業界に関わらず、ほとんどのプロフェッショナルは、疲労や集中力の欠如、細かい作業を片付けられない、慢性のストレスなどの経験をしたことがあるはずだ。
何よりも「頑張り」(hustle)が重視される今日の職場文化では、燃え尽き症候群は珍しいものではない。世界保健機構(WHO)がこの症状を正式に医学上の診断名に採用したほどだ。この記事では、燃え尽き症候群の何が問題であり、この症状に苦しんでいる人がどう対処すべきかを紹介する。
燃え尽き症候群とは
職場で完全に打ちのめされたように(例えば燃え尽きてしまったように)感じたことはないだろうか?この状態は、WHOが新たに定めた国際疾病分類(ICD-11)で「雇用及び失業に関連する問題」の下の「適切に管理されていない慢性的な職場ストレスに起因すると概念化される症候群」に分類されるようになった。

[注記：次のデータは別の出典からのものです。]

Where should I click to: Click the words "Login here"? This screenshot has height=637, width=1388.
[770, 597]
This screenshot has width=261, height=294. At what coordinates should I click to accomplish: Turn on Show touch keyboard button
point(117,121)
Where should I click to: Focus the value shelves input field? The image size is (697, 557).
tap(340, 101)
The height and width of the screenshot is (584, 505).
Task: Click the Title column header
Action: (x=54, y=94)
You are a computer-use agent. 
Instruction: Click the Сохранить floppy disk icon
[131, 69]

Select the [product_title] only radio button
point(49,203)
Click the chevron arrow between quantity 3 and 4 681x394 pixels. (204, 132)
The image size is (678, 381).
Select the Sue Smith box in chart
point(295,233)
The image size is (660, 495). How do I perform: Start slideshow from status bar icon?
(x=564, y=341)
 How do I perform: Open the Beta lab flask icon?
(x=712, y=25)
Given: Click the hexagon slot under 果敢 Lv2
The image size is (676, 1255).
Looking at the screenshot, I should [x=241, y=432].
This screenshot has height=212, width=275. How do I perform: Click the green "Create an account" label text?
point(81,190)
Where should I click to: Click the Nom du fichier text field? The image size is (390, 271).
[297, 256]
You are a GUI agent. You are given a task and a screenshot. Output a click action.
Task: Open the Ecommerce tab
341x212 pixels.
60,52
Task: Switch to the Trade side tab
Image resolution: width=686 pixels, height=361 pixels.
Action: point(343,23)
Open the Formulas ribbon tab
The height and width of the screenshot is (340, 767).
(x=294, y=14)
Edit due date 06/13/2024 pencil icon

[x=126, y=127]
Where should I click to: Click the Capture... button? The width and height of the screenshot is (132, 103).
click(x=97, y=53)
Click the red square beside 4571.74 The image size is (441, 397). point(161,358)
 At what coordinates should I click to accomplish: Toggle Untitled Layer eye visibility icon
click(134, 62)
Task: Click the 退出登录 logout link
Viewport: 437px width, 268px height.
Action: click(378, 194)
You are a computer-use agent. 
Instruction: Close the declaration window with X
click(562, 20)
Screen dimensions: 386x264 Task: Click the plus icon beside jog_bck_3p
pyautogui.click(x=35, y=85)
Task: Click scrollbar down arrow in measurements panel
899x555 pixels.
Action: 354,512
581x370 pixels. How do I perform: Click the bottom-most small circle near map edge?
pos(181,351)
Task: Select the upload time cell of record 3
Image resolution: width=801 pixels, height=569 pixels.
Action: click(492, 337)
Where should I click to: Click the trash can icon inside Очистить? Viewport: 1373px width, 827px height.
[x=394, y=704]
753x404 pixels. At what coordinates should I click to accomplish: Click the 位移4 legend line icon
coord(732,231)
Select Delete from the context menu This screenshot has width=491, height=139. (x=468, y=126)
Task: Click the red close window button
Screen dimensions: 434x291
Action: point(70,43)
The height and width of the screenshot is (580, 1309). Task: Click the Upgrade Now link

今回この症状に正式に分類が与えられたことは、職場関係のストレスやその他の余病を治療する上で大きな一歩だ。
ある論文では、燃え尽き症候群は「現代社会においてもっとも広く議論されたメンタルヘルスの問題の1つ」だとした上で、一部の職種(例えば医師)のグループでは有病率が最大で69%に上ると指摘されているほどだが、この症状には2019年5月まで正式な診断名が存在しなかった。
しかしこれで、燃え尽き症候群を経験している人々は、症状を管理するための医学的な支援やカウンセリングを受けることができるようになる。
医師はどのように燃え尽き症候群を診断するのか
WHOによれば、燃え尽き症候群の公式な診断基準には、以下のものが含まれる。
- エネルギーが枯渇するか、消耗したという感覚、
- 仕事に対する心理的な距離の増加、仕事に対する否定的あるいは冷笑的な感情、
- 職務上の能率の低下。
WHOは、医師は燃え尽き症候群かどうかを診断する前に、次の診断に当てはまるものを除外しなければならないとしている。
それに加え、医師、臨床心理医、その他の診断を行うプロフェッショナルは、燃え尽き症候群の診断対象を労働環境に起因するものに限定する必要があり、人間関係や家族生活などのほかの状況に当てはめてはならないとされている。
仕事に対して慢性的な疲労感や欲求不満を感じていたり、小さなミスを繰り返していたり、非生産的なサイクルに陥っていると感じていたら、医師に相談してみるとよいかもしれない。たとえ燃え尽き症候群ではなかったとしても、何らかの問題がないかチェックしてみる価値はある。